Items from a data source
=== Section Start ===

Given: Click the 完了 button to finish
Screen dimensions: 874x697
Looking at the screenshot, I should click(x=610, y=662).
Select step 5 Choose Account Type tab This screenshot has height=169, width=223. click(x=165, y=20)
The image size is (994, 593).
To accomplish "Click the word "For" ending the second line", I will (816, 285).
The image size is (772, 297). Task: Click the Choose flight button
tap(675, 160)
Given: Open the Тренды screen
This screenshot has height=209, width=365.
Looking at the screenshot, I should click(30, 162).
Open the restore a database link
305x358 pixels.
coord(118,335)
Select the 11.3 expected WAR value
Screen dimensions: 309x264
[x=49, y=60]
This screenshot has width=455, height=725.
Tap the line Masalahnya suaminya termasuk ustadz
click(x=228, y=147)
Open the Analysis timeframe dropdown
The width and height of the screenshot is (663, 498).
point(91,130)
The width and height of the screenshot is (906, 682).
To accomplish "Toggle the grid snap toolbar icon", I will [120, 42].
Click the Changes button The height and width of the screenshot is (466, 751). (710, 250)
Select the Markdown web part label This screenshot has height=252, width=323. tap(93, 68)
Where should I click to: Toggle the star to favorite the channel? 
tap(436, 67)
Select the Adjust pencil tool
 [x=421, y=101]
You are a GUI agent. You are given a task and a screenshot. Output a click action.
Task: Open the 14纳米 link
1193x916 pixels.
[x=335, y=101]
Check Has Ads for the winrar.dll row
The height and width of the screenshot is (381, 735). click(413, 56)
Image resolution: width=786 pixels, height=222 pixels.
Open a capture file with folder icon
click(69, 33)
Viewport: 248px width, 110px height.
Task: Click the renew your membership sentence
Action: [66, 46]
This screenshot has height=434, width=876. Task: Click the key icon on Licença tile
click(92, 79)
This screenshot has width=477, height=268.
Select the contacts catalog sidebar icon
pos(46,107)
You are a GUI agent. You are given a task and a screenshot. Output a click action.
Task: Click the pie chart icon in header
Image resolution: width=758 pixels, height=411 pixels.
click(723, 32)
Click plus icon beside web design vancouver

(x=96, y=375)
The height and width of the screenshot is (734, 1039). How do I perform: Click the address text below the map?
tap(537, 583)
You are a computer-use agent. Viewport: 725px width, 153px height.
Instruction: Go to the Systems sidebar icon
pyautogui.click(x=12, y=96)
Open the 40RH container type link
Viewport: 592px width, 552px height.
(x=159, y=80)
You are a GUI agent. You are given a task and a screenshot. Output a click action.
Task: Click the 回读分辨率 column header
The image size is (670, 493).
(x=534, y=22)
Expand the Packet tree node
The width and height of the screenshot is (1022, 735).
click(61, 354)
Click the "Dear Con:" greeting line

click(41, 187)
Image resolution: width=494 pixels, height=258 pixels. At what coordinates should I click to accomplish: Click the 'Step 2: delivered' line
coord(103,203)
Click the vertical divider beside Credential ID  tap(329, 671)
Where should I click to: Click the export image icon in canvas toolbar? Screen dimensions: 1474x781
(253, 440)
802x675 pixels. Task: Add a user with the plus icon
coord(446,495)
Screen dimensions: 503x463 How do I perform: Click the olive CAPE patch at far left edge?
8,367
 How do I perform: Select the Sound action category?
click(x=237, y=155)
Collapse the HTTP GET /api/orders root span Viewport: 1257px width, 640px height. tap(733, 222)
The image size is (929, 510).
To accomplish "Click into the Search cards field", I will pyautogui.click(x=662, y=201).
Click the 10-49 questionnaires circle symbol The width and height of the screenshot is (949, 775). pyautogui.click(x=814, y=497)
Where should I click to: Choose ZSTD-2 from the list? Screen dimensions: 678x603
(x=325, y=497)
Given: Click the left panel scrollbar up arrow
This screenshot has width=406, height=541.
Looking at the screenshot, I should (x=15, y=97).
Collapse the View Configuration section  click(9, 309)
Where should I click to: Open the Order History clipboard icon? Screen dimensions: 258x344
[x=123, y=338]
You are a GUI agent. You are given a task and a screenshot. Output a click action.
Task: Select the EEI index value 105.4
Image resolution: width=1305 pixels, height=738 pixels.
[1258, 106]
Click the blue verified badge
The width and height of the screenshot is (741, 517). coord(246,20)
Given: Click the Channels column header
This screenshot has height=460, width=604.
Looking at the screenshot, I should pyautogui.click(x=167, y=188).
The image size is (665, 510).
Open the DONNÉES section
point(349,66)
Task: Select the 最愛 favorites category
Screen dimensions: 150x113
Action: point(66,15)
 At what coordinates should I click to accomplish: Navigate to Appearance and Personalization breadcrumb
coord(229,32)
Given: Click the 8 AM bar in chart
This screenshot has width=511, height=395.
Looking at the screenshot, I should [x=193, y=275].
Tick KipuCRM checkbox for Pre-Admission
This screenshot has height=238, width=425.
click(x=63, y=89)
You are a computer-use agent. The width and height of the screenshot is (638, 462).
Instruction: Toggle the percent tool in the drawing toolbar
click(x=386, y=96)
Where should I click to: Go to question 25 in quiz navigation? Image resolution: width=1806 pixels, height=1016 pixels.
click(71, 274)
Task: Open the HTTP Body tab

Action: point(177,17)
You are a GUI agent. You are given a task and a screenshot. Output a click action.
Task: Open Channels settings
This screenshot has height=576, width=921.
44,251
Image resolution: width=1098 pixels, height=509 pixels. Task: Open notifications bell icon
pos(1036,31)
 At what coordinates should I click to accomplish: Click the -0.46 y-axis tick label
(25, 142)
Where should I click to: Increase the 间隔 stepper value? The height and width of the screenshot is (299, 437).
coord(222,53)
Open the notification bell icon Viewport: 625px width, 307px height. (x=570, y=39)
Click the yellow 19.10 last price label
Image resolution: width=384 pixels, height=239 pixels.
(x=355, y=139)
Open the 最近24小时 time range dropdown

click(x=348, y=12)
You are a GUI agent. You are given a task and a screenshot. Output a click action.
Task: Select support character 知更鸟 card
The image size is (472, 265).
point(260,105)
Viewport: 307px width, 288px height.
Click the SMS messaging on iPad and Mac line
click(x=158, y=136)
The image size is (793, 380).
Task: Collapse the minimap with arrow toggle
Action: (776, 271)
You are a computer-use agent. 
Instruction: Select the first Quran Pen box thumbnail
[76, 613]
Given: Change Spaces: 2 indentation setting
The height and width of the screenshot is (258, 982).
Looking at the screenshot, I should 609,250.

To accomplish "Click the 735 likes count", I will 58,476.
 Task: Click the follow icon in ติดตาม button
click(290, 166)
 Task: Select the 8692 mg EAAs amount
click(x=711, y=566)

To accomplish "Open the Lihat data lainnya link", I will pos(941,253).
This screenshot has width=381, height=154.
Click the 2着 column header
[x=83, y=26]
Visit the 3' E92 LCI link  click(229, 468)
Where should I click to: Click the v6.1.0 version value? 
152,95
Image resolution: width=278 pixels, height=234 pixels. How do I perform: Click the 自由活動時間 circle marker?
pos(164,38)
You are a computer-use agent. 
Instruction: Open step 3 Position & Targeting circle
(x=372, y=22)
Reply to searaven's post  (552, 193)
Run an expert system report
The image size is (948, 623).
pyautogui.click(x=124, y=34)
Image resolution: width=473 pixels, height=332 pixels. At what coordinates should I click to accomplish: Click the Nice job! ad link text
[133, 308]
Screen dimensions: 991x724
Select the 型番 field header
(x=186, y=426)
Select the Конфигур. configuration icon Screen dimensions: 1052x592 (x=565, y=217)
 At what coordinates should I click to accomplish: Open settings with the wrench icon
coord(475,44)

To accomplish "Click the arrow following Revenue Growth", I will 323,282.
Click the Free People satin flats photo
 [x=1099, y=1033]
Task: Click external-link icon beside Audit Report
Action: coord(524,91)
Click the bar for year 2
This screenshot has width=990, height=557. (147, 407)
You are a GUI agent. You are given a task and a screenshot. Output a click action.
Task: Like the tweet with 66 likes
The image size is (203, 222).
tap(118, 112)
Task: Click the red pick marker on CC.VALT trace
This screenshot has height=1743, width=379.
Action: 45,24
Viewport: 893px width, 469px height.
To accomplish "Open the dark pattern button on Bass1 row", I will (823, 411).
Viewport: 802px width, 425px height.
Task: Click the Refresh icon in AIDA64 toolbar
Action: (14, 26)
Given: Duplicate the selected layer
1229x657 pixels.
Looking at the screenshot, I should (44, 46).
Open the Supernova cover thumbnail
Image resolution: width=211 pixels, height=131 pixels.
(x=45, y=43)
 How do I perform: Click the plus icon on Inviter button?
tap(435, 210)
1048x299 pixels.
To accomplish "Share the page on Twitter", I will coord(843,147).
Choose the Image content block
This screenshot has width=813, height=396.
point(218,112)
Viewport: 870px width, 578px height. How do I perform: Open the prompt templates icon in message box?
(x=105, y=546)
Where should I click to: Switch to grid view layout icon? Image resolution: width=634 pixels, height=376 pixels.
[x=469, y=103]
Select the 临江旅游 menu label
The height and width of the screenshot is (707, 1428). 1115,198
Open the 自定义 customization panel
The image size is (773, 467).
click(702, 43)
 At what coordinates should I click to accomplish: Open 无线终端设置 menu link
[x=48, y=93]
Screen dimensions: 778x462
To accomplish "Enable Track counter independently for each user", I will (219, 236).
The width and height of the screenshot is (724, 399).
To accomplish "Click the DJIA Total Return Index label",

=== Section End ===

EXERCISE AIM
All that should appear in the response is the run of lines from the first line of the entries through the line containing "Open the restore a database link", copied exactly.

TASK OUTPUT
Given: Click the 完了 button to finish
Screen dimensions: 874x697
Looking at the screenshot, I should click(x=610, y=662).
Select step 5 Choose Account Type tab This screenshot has height=169, width=223. click(x=165, y=20)
The image size is (994, 593).
To accomplish "Click the word "For" ending the second line", I will (816, 285).
The image size is (772, 297). Task: Click the Choose flight button
tap(675, 160)
Given: Open the Тренды screen
This screenshot has height=209, width=365.
Looking at the screenshot, I should click(30, 162).
Open the restore a database link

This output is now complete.